I needed chocolate. Coffee. The four-layer cheesecake I had scorned making. I needed to clean up the mess.

Serves you right, Leah, I said to myself as I wiped watermelon seeds off chair legs. As those very same rabbanim had taught, emes is not about a crashing orchestra, a vision of high drama. Jewish life is the tiny silver chime of truth. It’s the still, silent voice, barely perceptible in the face of the gale, the thunder, the lightning, but there all the same. It was about Erev Shavuos, exploding watermelons, black pits that must be combed from blonde hair.

When I finally was ready to light the Yom Tov candles, I took a moment and prayed for inspiration, for magnificence. I struck the match and held it to the wick. It didn't catch. I tried again, but the wick capsized into the golden sea of olive oil. I fished it out and, with greasy fingers, tried once again. Nothing. I lit match after match, changed the wicks. Nothing. I grew agitated. I already got the message, G-d. With the watermelon. Why this?

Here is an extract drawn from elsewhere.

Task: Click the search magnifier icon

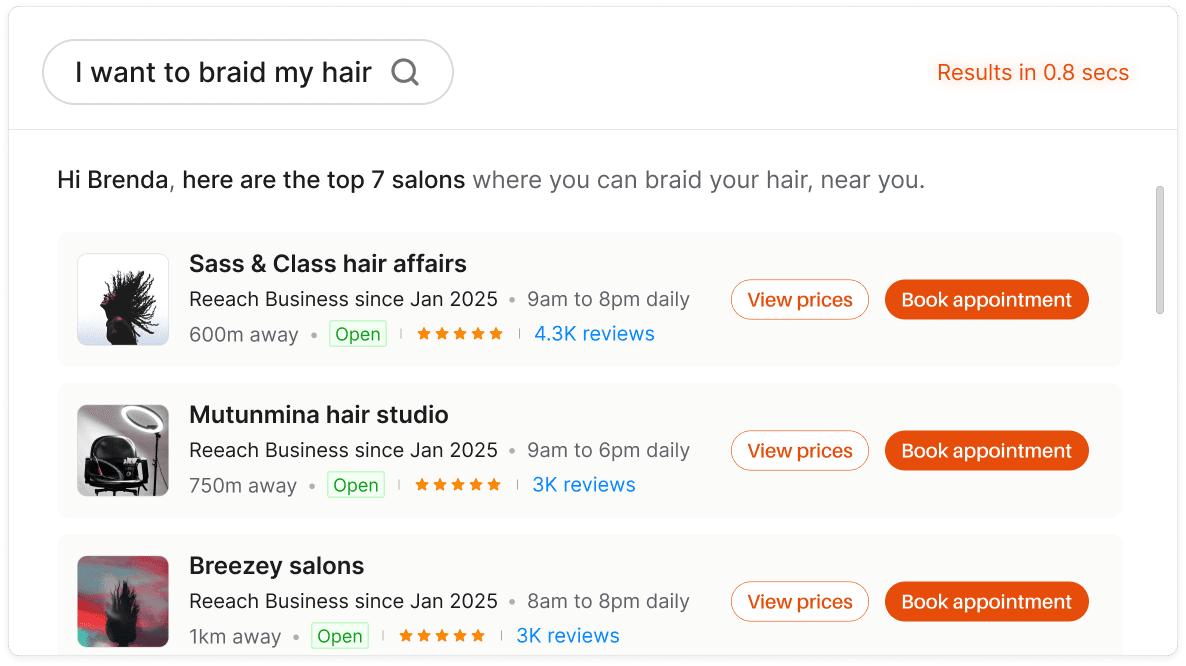Action: [404, 72]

Eventually, I got the candles alight, but what washed-out apologies for flames. The wick barely smoldered. Shavuos stood at the threshold and I battled wicks that wouldn’t light, the flat absence of the majesty I so wanted to usher in.

I was cowed.

And then I straightened my back, fished out all those Kotzker aphorisms and the emes that was there, although quiet, so, so quiet. This was no heavenly slap, I told myself. I don’t need a fire, or even a luminous flame in golden oil to feel the magnificence of Yom Tov, of this cosmic moment in time. I just need to perform a mitzvah, to feel Hashem with me even as the wicks refuse to light.

Those tiny, orange orbs burned all night. In the morning, as I cleaned the watermelon streaks I’d missed on Erev Yom Tov, the flames burned still.